A little medical school scene from Dr. Rath's Laboratory Diagnosis course:
Anonymous nervous 2nd-year medical student to Dr. Rath: "Dr. Rath, I am psychologically undone by your exam today! Given my anxious state of mind, do I need to answer the questions in order?"

Dr. Rath, with a straight face, to said student: "You do in order to obtain a passing grade in my course, Laboratory Diagnosis!" (2)

About La Salle D. Lefall, M.D. (see page 136):

In the fall of 1974, it was my pleasure to participate in a program on airway obstruction sponsored by the the Medical Society of the District of Columbia (MSDC) and chaired by Dr. Lefall at the MSDC annual meeting held that year at the Greenbrier resort, in White Sulphur Springs, West Virginia. I was enormously impressed by his talent and manner.

About platelets (see page 187, note 27):
Platelets, often referred to as blood cells, are not cells in the true sense of the word. They do not have a nucleus. They are tiny cytoplasmic fragments of the largest cells in the bone marrow, the megakaryocytes. Each megakaryocyte breaks up into about 10,000 platelets.

These blood particles, which look like microscopic, colorless, disk-shaped specks, are found in large numbers in the blood and play an important part in the clotting process and bleeding disorders.

About Walter C. Hess, Ph. D. (pages 114—116):
Generations of Georgetown medical students were exposed to "Hess put-downs " which went something like this:

"The recommendations of your college professors are not objective in the least and are not worth a damn in my book! (3)

I never pay attention to them. They are as valid as what your parents say about you!"

"Be aware that your patients will get well not because of you, but in spite of you! Don't be smug about your clinical skills!"

"Also know that you will get the same diseases as your patients! You will not be shielded because you are a doctor."

And the ultimate put-down, one that was dreaded by everyone, "John Doe, I am getting peeved at you! "

About "Hyperparathyroidism (See 167—169):
A key point deserves to be reinforced about this disease. Parathyroid hormone (PTH) is turned off under normal conditions by an increased level of blood calcium. This is the so-called physiological feedback mechanism. In the disease state, a parathyroid adenoma (benign growth) continues to autonomously produce PTH. There is loss of feedback inhibition despite the elevated blood calcium level.

About summer vacations (See page 236):
Although we usually went to Longport, New Jersey for our summer vacations, occasionally we went to Bermuda for family vacations which included the girls and mother. One summer, we stayed at the sumptuous Southampton Princess Hotel up on a picturesque hill overlooking the lovely Bermuda pink-beaches.

During a leisurely after-dinner stroll in the expansive grounds of the hotel, we stopped to admire an out-of-the-ordinary scenic panoramic ocean view. Mother spontaneously exclaimed: "We must be in Paradise!"

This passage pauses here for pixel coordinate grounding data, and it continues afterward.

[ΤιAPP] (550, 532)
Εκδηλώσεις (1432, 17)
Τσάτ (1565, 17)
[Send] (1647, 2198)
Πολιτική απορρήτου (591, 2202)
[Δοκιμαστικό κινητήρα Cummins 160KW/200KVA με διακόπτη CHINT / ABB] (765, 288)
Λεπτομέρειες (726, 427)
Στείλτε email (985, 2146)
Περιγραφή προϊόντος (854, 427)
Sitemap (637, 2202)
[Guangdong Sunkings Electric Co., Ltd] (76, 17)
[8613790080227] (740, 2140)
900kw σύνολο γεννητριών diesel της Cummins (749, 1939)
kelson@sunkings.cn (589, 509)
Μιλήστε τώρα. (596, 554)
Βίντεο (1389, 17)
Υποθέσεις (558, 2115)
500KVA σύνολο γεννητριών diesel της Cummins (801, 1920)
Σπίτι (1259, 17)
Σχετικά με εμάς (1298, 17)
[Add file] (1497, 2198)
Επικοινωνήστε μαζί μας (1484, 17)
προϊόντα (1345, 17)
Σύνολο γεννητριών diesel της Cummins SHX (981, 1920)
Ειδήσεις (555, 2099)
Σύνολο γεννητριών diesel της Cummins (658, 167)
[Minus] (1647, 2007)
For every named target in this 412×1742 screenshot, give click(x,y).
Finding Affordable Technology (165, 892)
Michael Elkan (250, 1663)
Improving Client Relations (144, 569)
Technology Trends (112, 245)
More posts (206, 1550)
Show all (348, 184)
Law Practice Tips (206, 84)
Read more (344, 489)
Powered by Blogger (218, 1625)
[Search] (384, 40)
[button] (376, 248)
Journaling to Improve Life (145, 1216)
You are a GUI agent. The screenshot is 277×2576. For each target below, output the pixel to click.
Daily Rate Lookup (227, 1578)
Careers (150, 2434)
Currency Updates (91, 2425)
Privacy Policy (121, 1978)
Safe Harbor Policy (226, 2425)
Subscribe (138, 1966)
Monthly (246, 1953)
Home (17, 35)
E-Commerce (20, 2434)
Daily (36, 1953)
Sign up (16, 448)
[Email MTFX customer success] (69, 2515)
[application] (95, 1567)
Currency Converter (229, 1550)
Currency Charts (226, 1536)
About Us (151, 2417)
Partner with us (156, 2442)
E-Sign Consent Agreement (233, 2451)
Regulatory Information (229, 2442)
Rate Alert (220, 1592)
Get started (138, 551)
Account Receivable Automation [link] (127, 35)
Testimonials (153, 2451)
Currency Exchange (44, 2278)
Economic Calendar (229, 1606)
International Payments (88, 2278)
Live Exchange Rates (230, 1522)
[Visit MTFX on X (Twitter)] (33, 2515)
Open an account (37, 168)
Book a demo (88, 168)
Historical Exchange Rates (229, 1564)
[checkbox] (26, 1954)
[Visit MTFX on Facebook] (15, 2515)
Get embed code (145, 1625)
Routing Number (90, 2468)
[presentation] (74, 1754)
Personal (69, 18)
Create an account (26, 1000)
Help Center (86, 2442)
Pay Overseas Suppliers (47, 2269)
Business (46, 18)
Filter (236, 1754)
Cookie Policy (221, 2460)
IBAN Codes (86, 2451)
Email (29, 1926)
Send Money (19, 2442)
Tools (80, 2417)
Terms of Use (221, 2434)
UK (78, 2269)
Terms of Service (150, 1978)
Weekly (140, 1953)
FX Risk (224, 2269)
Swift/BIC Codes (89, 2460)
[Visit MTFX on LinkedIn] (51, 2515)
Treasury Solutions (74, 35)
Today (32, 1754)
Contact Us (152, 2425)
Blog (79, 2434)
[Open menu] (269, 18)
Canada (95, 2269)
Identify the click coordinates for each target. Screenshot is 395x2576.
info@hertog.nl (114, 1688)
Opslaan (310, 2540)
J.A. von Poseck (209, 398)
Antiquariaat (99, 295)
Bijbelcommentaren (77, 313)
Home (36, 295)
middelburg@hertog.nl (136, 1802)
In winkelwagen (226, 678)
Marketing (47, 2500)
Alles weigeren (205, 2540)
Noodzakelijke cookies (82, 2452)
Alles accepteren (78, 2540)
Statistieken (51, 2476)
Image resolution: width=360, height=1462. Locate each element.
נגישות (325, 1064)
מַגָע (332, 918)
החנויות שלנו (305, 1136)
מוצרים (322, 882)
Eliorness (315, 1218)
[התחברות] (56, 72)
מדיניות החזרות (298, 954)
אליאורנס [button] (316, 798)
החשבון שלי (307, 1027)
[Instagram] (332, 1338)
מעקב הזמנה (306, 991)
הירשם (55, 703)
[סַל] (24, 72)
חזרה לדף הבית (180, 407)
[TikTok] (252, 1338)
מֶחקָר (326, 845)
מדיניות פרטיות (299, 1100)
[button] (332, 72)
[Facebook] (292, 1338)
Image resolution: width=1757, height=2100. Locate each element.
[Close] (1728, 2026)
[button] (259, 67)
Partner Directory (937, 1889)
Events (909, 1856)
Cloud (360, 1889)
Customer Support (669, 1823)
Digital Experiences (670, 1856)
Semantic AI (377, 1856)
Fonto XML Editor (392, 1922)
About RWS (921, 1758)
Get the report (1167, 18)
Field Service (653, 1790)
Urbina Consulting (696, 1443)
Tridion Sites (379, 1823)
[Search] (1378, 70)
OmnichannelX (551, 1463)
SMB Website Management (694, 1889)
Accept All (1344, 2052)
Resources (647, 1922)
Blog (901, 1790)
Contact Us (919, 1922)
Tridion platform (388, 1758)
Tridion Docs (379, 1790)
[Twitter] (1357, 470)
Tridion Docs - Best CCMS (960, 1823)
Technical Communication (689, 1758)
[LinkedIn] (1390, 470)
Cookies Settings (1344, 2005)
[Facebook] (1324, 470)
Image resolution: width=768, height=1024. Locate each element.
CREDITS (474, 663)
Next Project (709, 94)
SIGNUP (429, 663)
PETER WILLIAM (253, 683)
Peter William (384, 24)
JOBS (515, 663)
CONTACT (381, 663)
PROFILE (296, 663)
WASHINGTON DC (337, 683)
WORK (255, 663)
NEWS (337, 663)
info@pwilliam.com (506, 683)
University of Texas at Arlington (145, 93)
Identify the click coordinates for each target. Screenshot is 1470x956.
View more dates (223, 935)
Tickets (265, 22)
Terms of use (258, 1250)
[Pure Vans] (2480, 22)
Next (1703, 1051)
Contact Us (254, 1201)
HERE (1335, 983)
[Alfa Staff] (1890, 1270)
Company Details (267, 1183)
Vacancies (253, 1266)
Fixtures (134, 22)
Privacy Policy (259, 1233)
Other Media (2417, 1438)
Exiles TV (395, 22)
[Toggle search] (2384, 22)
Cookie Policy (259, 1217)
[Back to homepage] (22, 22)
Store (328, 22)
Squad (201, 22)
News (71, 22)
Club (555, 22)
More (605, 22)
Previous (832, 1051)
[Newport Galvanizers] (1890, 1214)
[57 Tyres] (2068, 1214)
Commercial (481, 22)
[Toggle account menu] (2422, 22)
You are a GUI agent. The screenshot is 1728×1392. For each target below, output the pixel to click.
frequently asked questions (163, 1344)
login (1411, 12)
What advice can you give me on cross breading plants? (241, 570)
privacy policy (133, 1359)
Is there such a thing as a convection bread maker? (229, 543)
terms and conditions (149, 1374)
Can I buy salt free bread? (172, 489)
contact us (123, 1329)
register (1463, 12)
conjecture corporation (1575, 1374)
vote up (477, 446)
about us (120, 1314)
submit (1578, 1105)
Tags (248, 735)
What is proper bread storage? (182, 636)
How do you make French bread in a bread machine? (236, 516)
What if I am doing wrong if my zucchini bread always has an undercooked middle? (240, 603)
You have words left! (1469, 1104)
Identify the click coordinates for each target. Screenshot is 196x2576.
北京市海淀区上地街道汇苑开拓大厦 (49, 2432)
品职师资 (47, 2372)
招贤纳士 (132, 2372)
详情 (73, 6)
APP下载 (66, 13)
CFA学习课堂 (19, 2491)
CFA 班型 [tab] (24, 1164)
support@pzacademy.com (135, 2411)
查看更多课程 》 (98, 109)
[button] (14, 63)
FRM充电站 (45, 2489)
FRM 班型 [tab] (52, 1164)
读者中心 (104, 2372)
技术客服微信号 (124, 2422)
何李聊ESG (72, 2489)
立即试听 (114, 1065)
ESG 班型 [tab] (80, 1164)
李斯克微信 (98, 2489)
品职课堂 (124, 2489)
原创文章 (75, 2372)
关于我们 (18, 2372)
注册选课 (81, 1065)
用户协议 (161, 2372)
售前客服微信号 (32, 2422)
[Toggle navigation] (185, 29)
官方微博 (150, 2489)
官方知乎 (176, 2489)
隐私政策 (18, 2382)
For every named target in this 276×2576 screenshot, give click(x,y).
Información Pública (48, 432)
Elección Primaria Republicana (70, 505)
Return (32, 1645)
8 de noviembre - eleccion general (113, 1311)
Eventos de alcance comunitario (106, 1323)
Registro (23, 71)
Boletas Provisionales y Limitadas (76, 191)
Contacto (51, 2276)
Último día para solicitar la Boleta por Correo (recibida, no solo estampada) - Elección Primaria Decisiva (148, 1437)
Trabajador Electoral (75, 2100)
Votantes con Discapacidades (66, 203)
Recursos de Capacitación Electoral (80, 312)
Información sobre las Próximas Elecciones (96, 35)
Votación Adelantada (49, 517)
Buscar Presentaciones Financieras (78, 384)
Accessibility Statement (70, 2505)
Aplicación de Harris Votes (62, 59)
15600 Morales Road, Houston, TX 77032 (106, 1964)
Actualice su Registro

Errata (a few remaining ones)

Page 47: In the paragraph beginning with " Jacques Doriot, a French politician . . ." toward the bottom of the page, the name of his party "Party Popular Français " should read "Parti populaire français. " A minor error or more likely a mix up of English and French in a senior moment!
Page 175: L'Auberge chez François is located in Great Falls, Virginia. It was called Chez François in its earlier life on Connecticut Avenue, near The White House. I feel better after this bit of clarification.
Page 182: "Mount Sinai Temple" should read: "Temple Sinai." I should have known better! Mea Culpa!
Page 287: In the Bibliography of the book, I neglected to note that Joseph GIere, M.D. edited the 1962 Grand Rounds, the yearbook of The Georgetown University School of Medicine


1. Personal communication from Charles E. Rath, M,D., February 2006.
2. Personal communication from Eugene P. Libre, M.D., February, 2006.
3. There were those who said Hess himself was the Admission Committee.